START TEXT UNDER STUDY
Riley Wallace knows better than most what it was like to play in the Neal S. Blaisdell Center.
Granted, the winningest coach in Hawaii hoops history wasn’t around during the nightly sellouts of the Fab Five days of the early 1970s. He had to build the crowds up gradually, taking over a moribund program when Frank Arnold left after the 1986-87 season.
UH went 4-25 in Wallace’s first of 20 seasons at the helm.
“My first year, we only drew about 1,200, 1,300,” Wallace said Thursday from Las Vegas, where he is rehabbing from a minor stroke. “But I called them our nucleus. They were the loyal fans. And they came whether you won or lost.”
Friday night, UH makes its first appearance at the 7,500-seat Blaisdell since the Special Events Arena (later the Stan Sheriff Center) was completed in 1994. The Rainbow Warriors have the unusual distinction of being the “road” team when they take on Chaminade at 7 p.m., after a 4:30 game between Hawaii Pacific and Montana State-Billings. There is no TV or streaming coverage, so if you want to see it, you’ll have to be there like the good old days.
“I would hope that they come back and fill it up again,” Wallace said of UH fans. “It was a fun place to play. And when you had a good crowd in there, it was definitely a home court advantage.”
Wallace, 73, suffered the stroke on Maui the morning of UH’s game against Pittsburgh on Nov. 21. He spent eight days in hospital care on Maui, and said his legs in particular still need recovery work.
But he remembers well winning two NIT games at the Blaisdell in 1990, and his 25-win team getting clearance from the NIT to host a quarterfinal game. But a Blaisdell scheduling conflict meant UH was sent away to New Mexico, where the Rainbow Warriors lost by 22.
“That helped get the new (Special Events) arena,” he said.
Other times, he recalled his team couldn’t always practice in the Blaisdell in advance of its games there.
“They tried to help us as much as they could but they always had other events that would interfere with practice … it was a home court advantage kind of lost sometimes, because you couldn’t always practice where you played.”
Ultimately, though, Wallace remembers it fondly.
“I liked it. It was fun to coach and play in there. It had a feel about it.”
Over its roughly three decades at the Blaisdell, UH went 285-203, a .584 winning percentage.
END TEXT UNDER STUDY
START GIVEN MATERIAL
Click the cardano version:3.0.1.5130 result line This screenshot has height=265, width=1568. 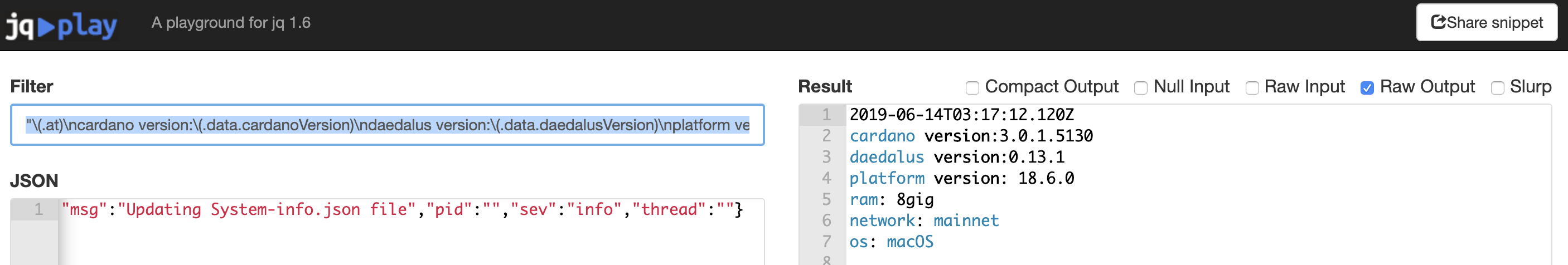pyautogui.click(x=971, y=136)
END GIVEN MATERIAL
### [YOUR OBJECTIVE]
Transcribe the whole article about Riley Wallace and the Blaisdell Center word for word.

### [RESULT OF THIS TASK]
Riley Wallace knows better than most what it was like to play in the Neal S. Blaisdell Center.
Granted, the winningest coach in Hawaii hoops history wasn’t around during the nightly sellouts of the Fab Five days of the early 1970s. He had to build the crowds up gradually, taking over a moribund program when Frank Arnold left after the 1986-87 season.
UH went 4-25 in Wallace’s first of 20 seasons at the helm.
“My first year, we only drew about 1,200, 1,300,” Wallace said Thursday from Las Vegas, where he is rehabbing from a minor stroke. “But I called them our nucleus. They were the loyal fans. And they came whether you won or lost.”
Friday night, UH makes its first appearance at the 7,500-seat Blaisdell since the Special Events Arena (later the Stan Sheriff Center) was completed in 1994. The Rainbow Warriors have the unusual distinction of being the “road” team when they take on Chaminade at 7 p.m., after a 4:30 game between Hawaii Pacific and Montana State-Billings. There is no TV or streaming coverage, so if you want to see it, you’ll have to be there like the good old days.
“I would hope that they come back and fill it up again,” Wallace said of UH fans. “It was a fun place to play. And when you had a good crowd in there, it was definitely a home court advantage.”
Wallace, 73, suffered the stroke on Maui the morning of UH’s game against Pittsburgh on Nov. 21. He spent eight days in hospital care on Maui, and said his legs in particular still need recovery work.
But he remembers well winning two NIT games at the Blaisdell in 1990, and his 25-win team getting clearance from the NIT to host a quarterfinal game. But a Blaisdell scheduling conflict meant UH was sent away to New Mexico, where the Rainbow Warriors lost by 22.
“That helped get the new (Special Events) arena,” he said.
Other times, he recalled his team couldn’t always practice in the Blaisdell in advance of its games there.
“They tried to help us as much as they could but they always had other events that would interfere with practice … it was a home court advantage kind of lost sometimes, because you couldn’t always practice where you played.”
Ultimately, though, Wallace remembers it fondly.
“I liked it. It was fun to coach and play in there. It had a feel about it.”
Over its roughly three decades at the Blaisdell, UH went 285-203, a .584 winning percentage.